I came here when I was seven months old from my home country Congo. I grew up here and even learned how to walk here in the camp.
Back in primary school when I was in grade 4, we were given a task to write an essay about our home country. I literally lacked words to write because I had no idea of how my home country Congo looked like. I never even got the chance to feel its atmosphere. I went and explained to the teacher and asked him to give me a day so that I can inquire from my mother. Good enough the teacher understood and my request was granted.
When I went home at night after having supper, I asked my mum to tell me about our home. She looked away and hid her face. I went closer to her and spotted tears crawling down her cheeks but she didn’t want me to notice. I then asked her what the problem was about and she kept on insisting that she doesn’t want to talk about it. She stood up and went to her room.

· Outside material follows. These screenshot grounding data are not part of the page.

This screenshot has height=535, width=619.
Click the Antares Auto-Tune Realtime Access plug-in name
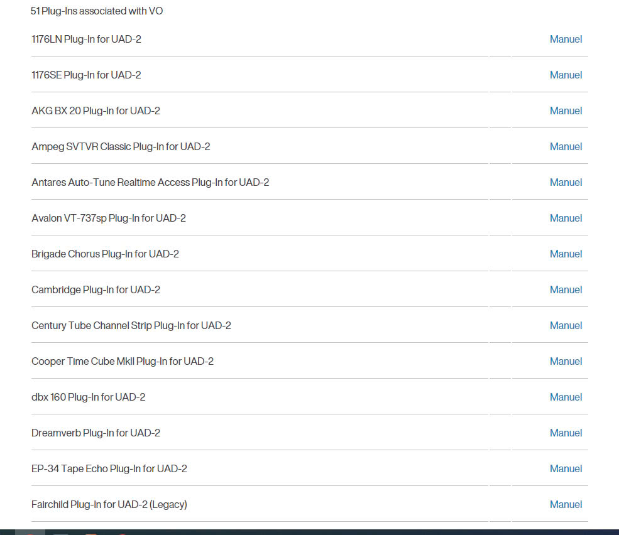(x=150, y=182)
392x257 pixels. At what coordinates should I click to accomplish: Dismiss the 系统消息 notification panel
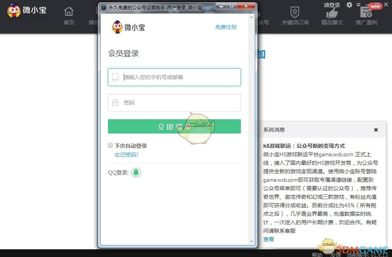point(376,130)
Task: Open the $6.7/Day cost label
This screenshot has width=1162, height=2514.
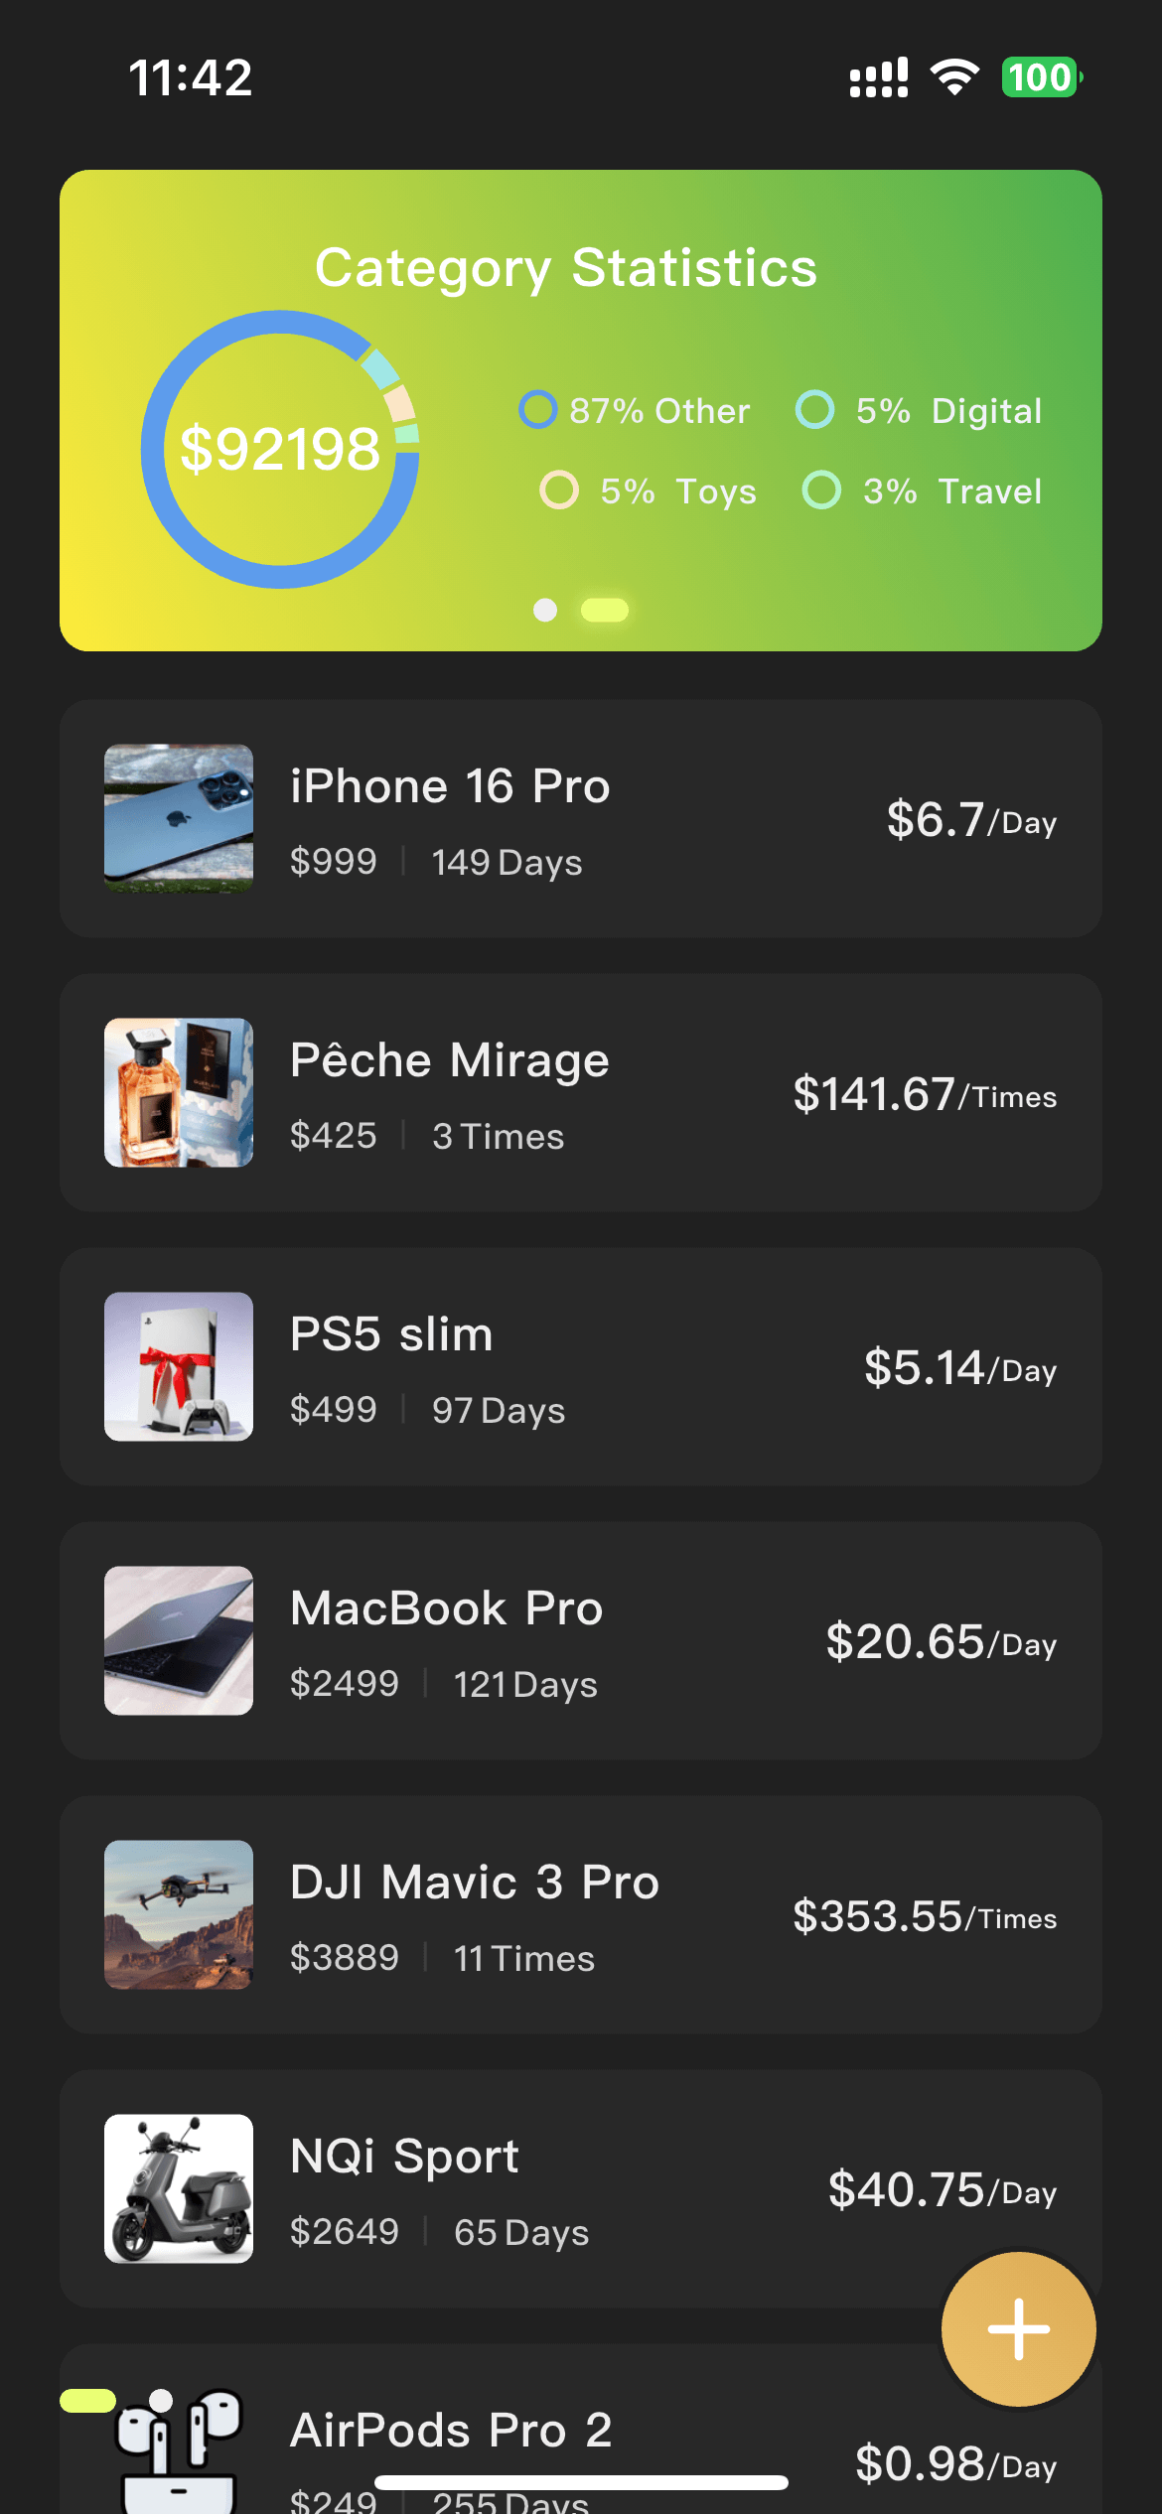Action: pos(971,820)
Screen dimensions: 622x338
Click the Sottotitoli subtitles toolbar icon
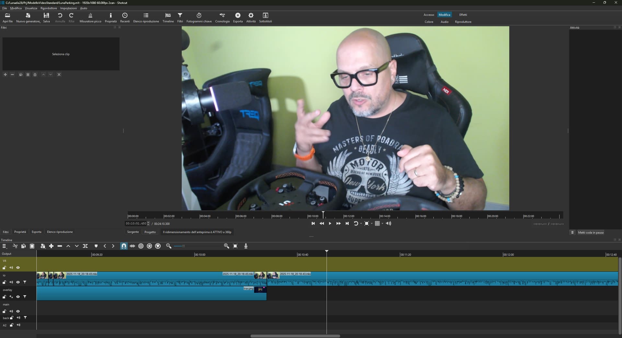[265, 17]
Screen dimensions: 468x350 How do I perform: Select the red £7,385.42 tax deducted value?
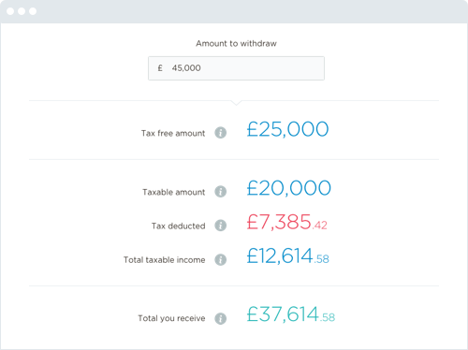pyautogui.click(x=286, y=222)
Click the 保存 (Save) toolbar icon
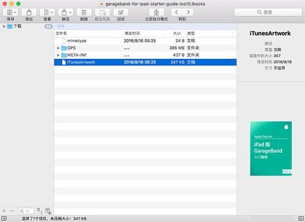This screenshot has width=305, height=222. 11,12
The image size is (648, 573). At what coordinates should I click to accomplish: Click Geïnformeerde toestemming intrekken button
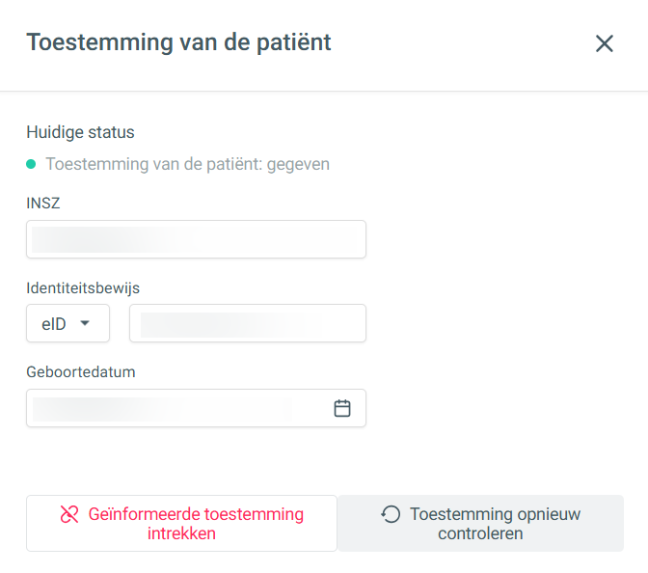(x=182, y=524)
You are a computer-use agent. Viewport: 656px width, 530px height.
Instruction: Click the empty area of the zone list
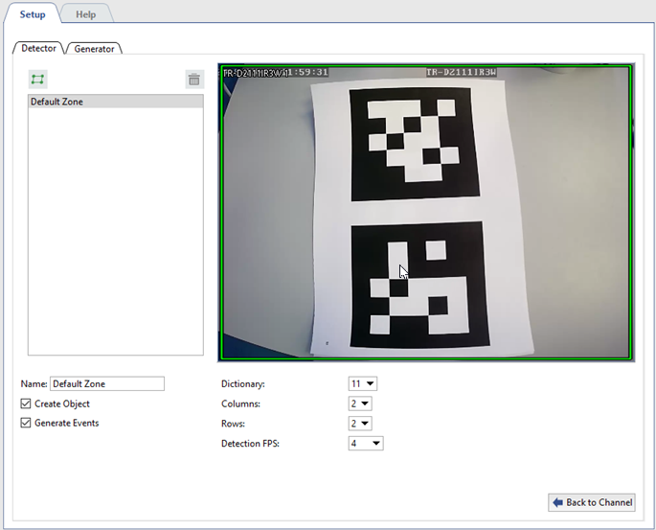click(x=115, y=240)
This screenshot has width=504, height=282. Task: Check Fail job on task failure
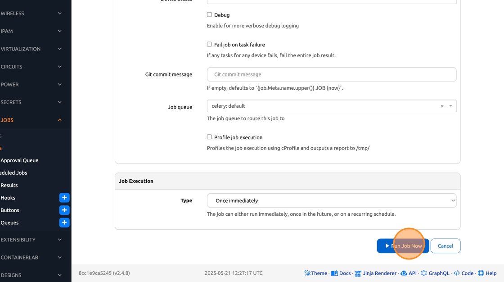tap(209, 45)

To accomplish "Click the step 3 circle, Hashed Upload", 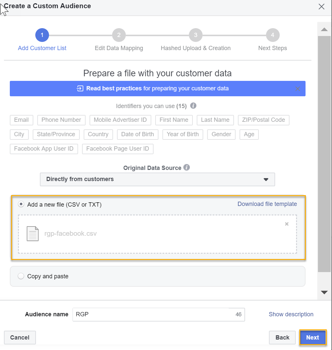I will click(196, 35).
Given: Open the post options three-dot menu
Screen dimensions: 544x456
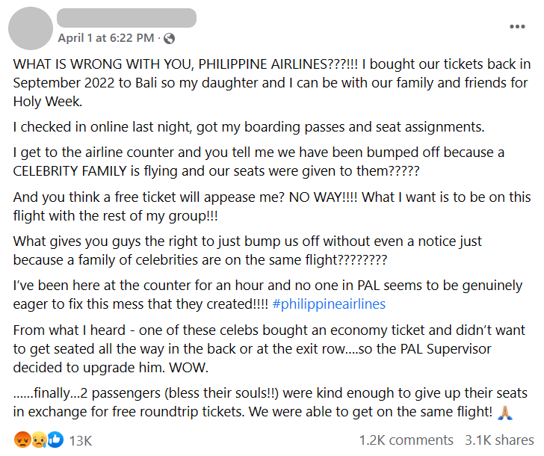Looking at the screenshot, I should coord(517,26).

I wondered what the problem was and why doesn’t she want to tell me about our home because I have a right to know where I came from and where I belong. I went to my room to sleep. In the morning I woke up and went to school. The teacher asked me to submit the essay and I was unable to. The teacher then punished me and I felt so bad and went home angrily. I refused to talk to my mum or even eat the food that she had cooked because she was the reason why my English teacher punished me today. She asked me why I refused to eat the food and I kept quiet. During supper I locked myself in my room and she kept on calling me but I refused to respond. The only question that was ringing in mind was why doesn’t my mother tell me about home? Why did she cry when I asked her about home? And what does home look like that she doesn’t want to talk about? I demanded answers to those questions. She came and knocked the door to my room and pleaded that I should open and promised to tell me about home.
I opened hurriedly because I was eager to hear stories about my home. She started with a narration. Our home country is called DRC and we came from a village called Uvira. Back at home, we faced a lot of challenges due to war brought by the rebels. The rebels could attack our village and kill, capture people and mostly rape ladies and especially young innocent girls. (Tears crumbled down her cheeks). I was a victim of rape and unfortunately she got pregnant. I then asked my mother where the child went. She told me that am the result of that rape. She then had to escape with a group of people to Kakuma Refugee Camp. She was helped by some good Samaritans to get here safely. I then felt pity for her going through all these plights. She left all her family behind and does not know whether they are dead or alive. I then asked her who my father is and where he is. She told me that she does not know who my real father is because she was raped by 6 rebels.
I then hugged her and rubbed the tears off her cheeks and told her to stop talking and we smiled at each other as we hugged. That’s a glimpse of the nature of my home.